TASK DIRECTIONS: The line containing "Task: Select the" marks the start; extract exactly from it through the last line of the entries, and omit any pictures.

GIVEN ENTRIES:

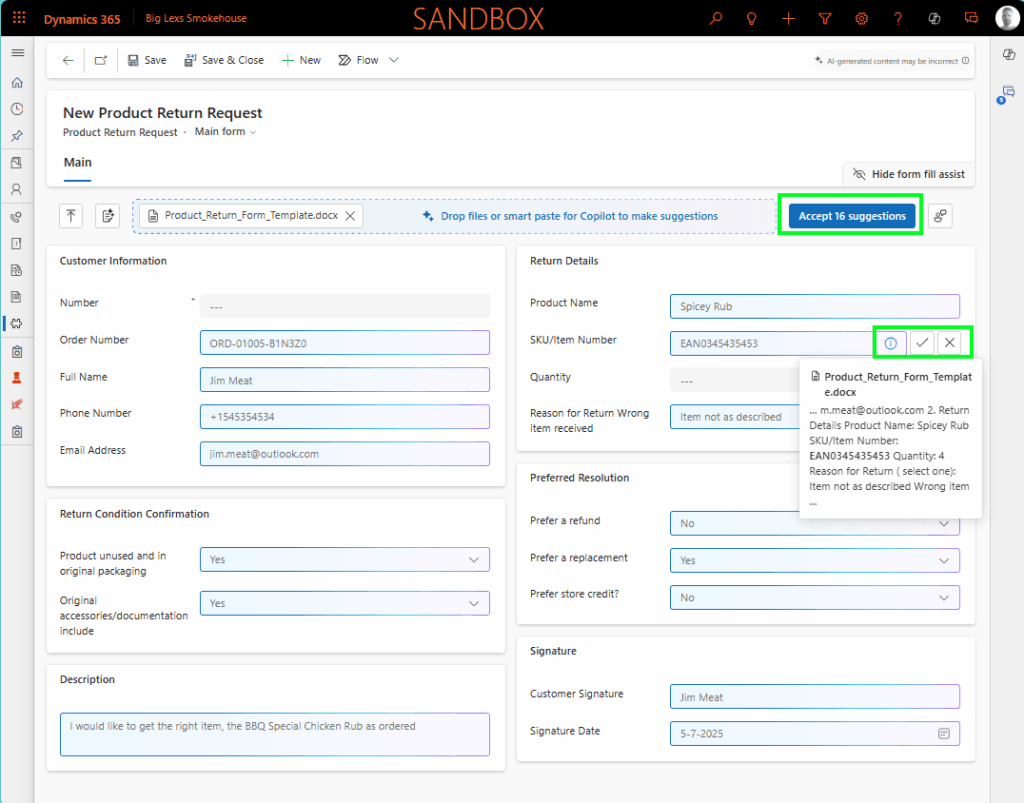
Task: Click the back arrow in command bar
Action: tap(68, 60)
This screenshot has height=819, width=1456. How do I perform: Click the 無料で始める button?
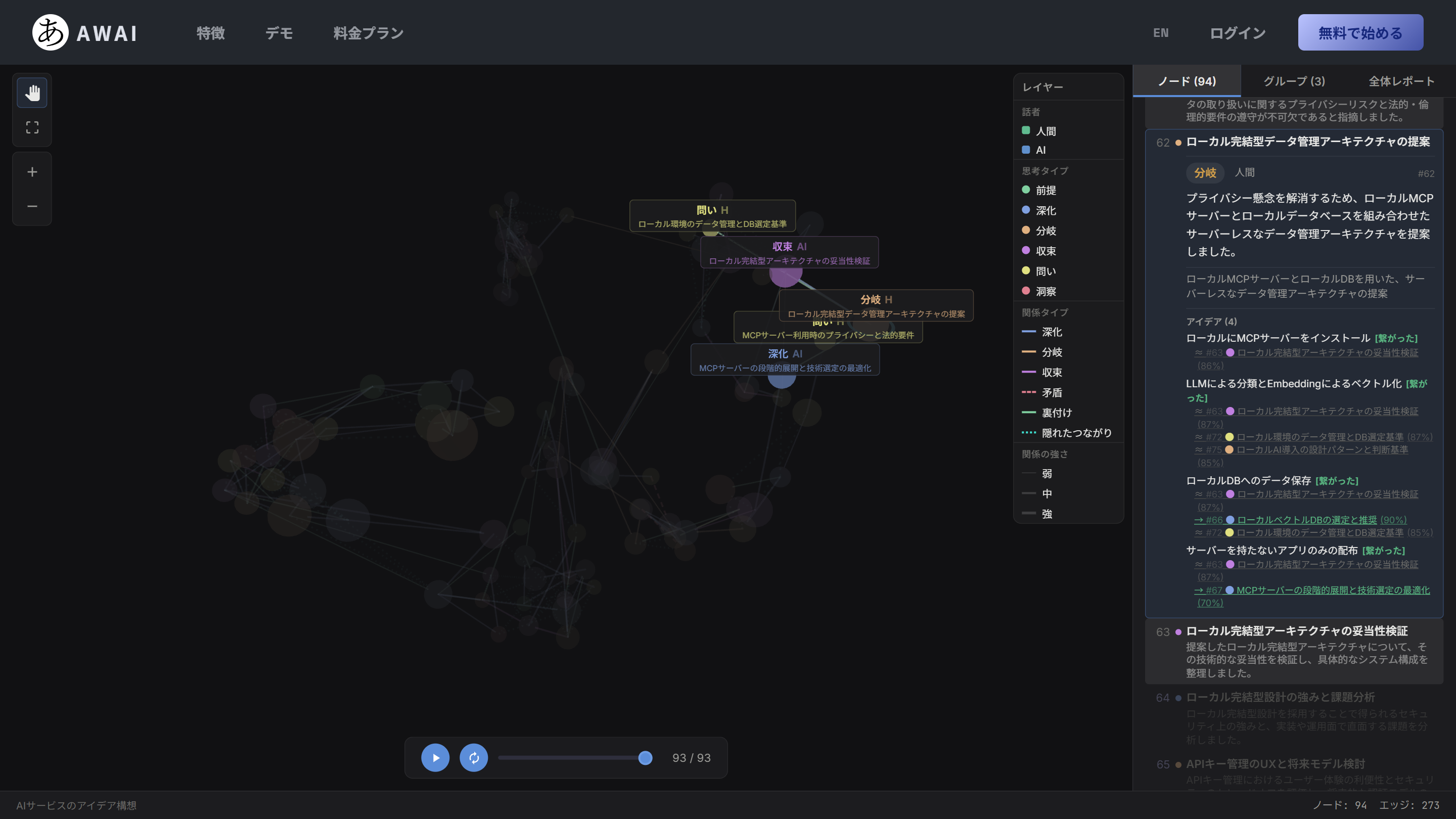point(1360,32)
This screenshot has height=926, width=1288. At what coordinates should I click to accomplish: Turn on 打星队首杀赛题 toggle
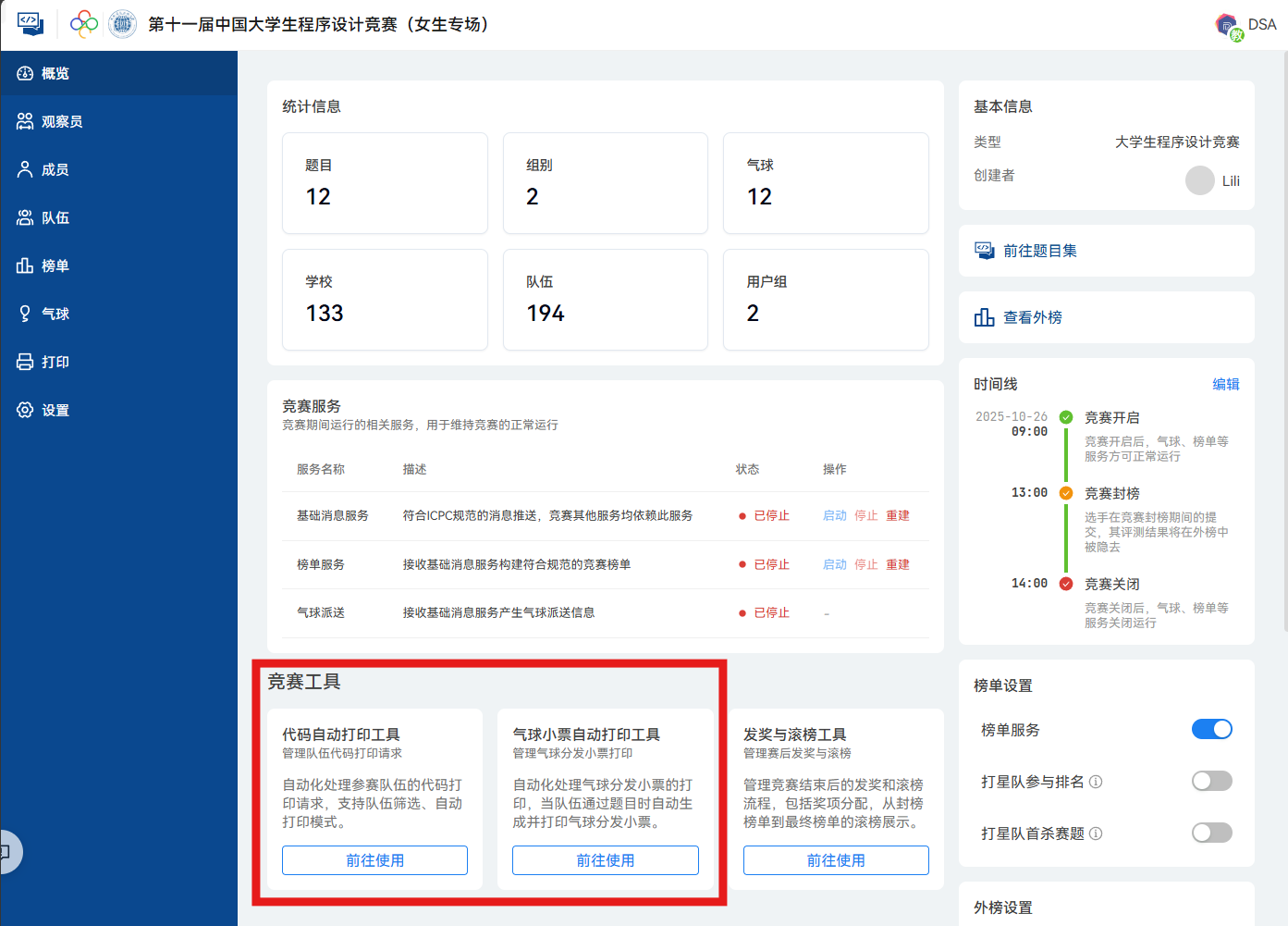pyautogui.click(x=1211, y=833)
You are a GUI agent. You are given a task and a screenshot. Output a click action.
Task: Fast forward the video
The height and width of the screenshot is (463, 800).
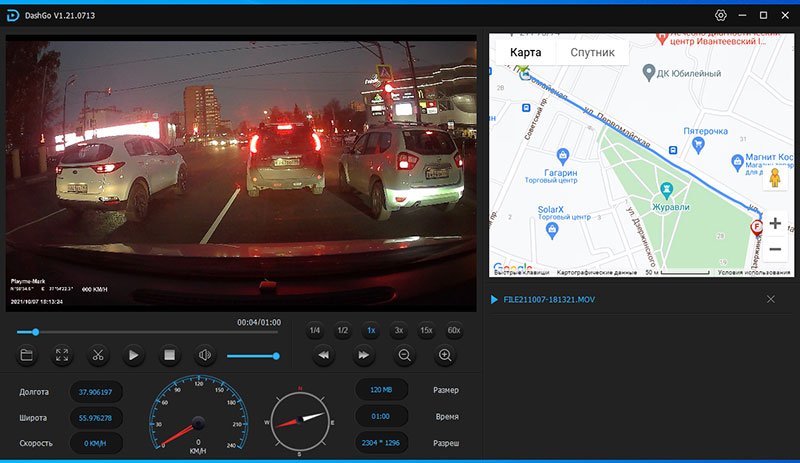click(364, 355)
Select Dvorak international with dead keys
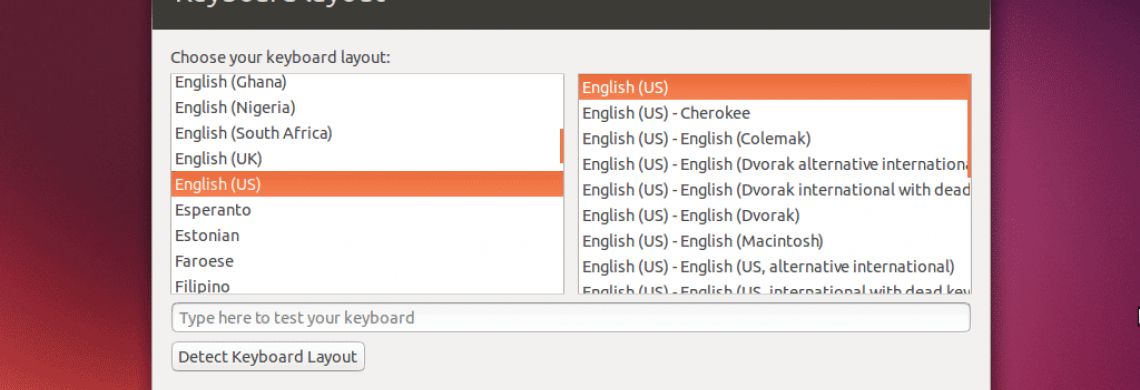Screen dimensions: 1140x390 (774, 189)
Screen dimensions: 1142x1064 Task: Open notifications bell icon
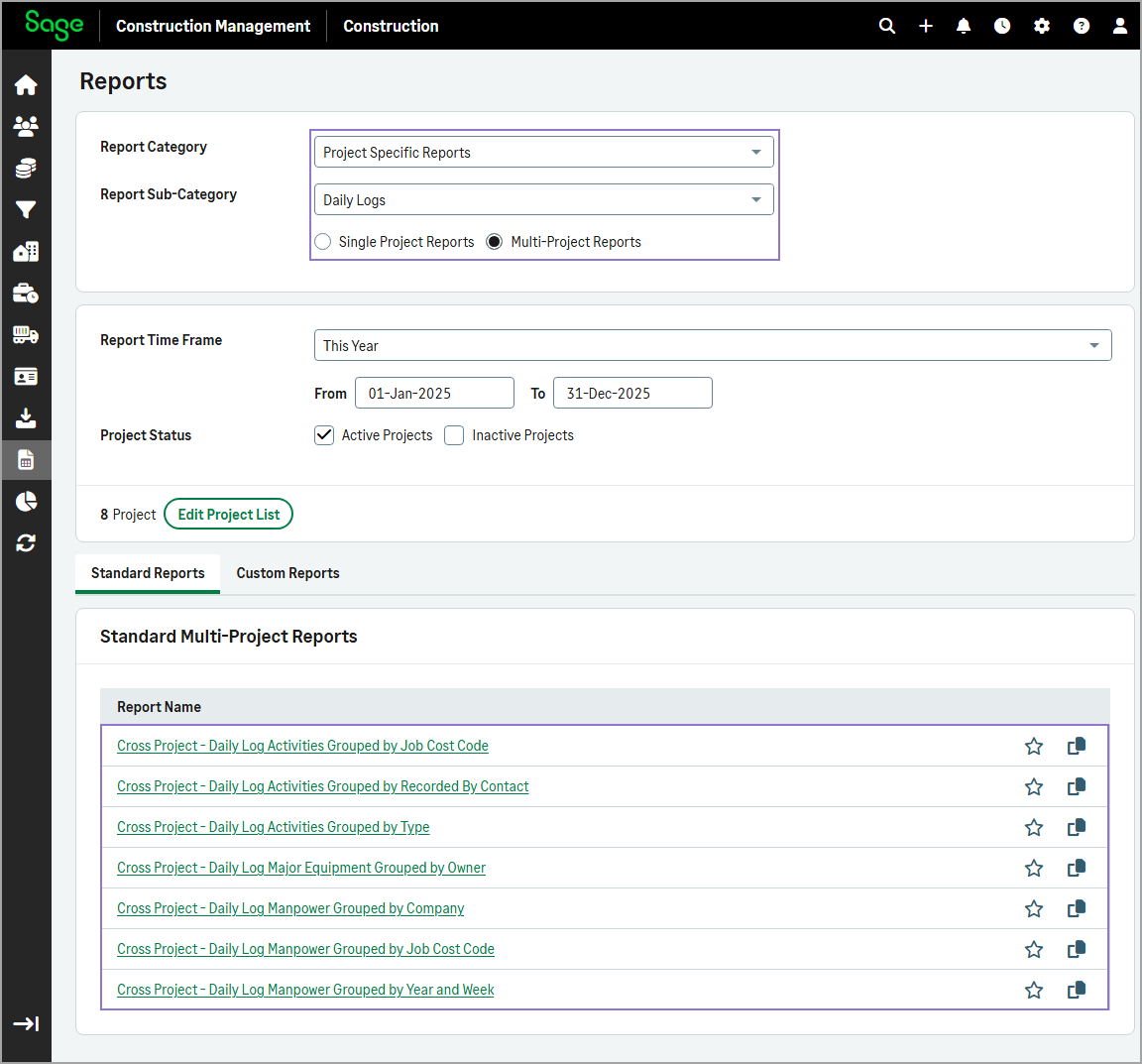(x=964, y=26)
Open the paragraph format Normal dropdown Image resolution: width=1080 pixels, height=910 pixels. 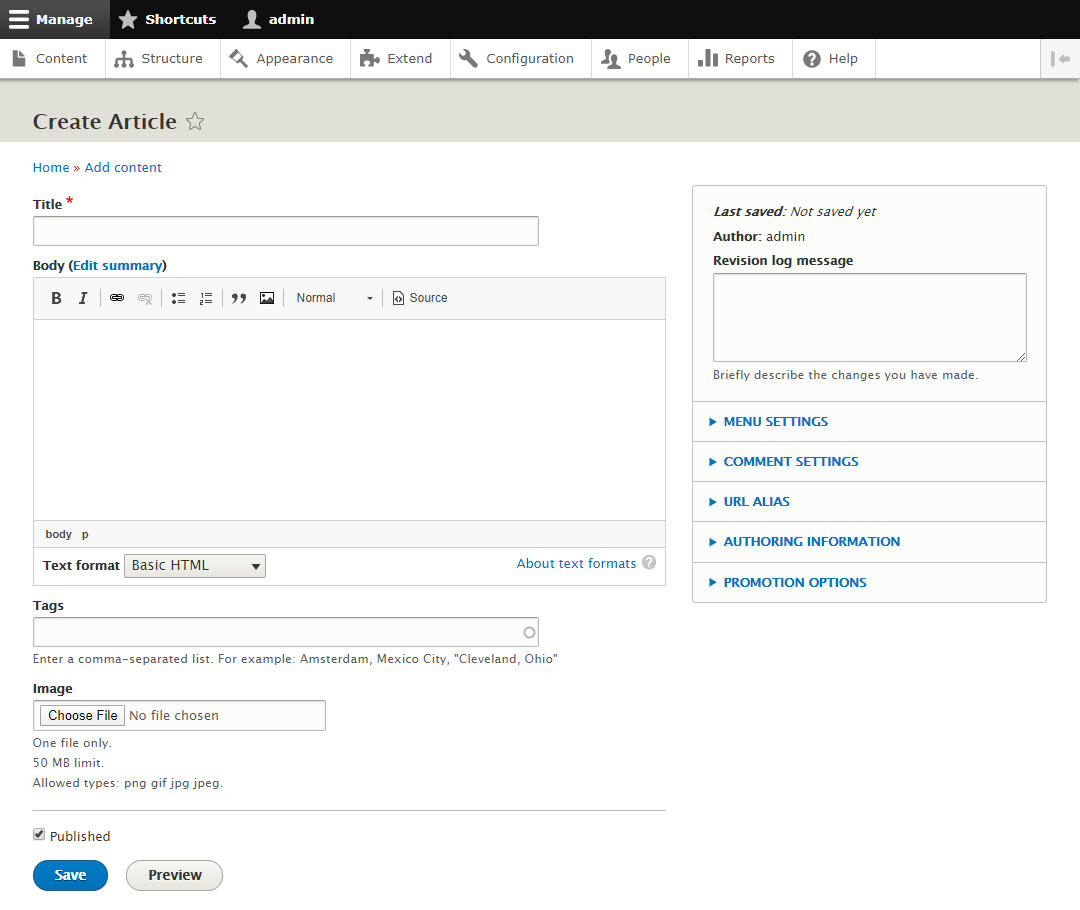coord(334,298)
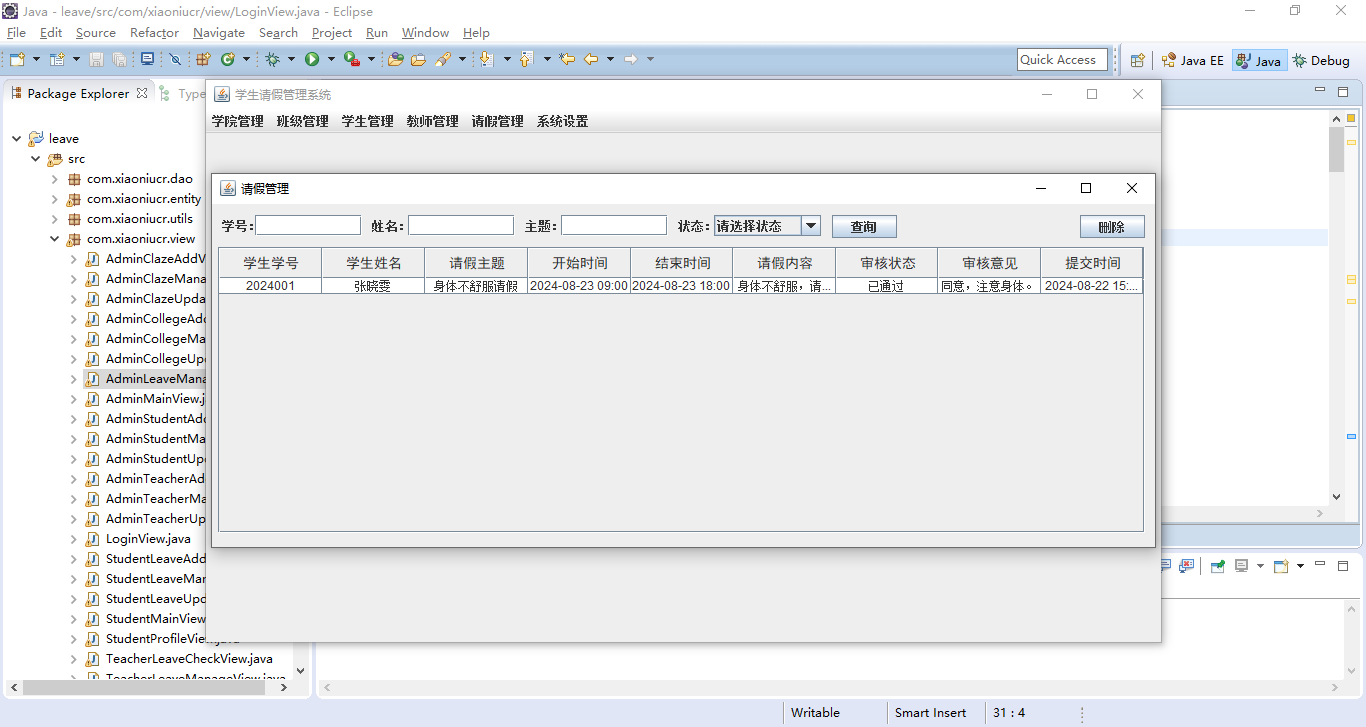Click the Package Explorer horizontal scrollbar
The width and height of the screenshot is (1366, 727).
pos(150,688)
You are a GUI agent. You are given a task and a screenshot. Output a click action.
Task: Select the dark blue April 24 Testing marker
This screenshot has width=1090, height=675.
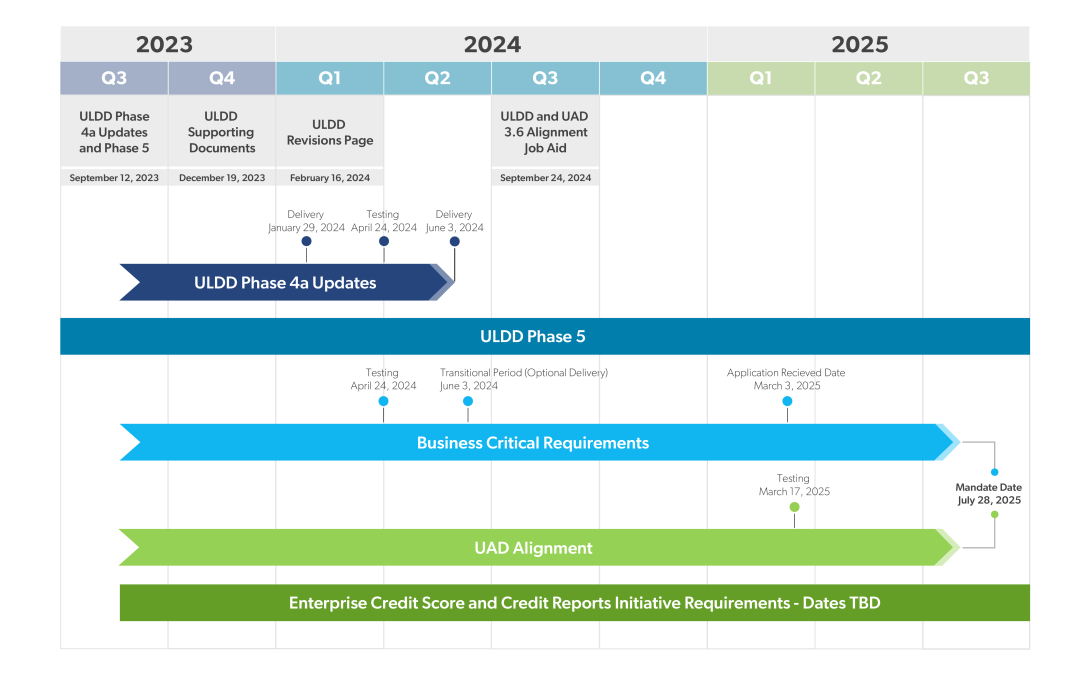384,241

REPLY TO THE TASK:
Task: Select the dark blue April 24 Testing marker
This screenshot has width=1090, height=675.
384,241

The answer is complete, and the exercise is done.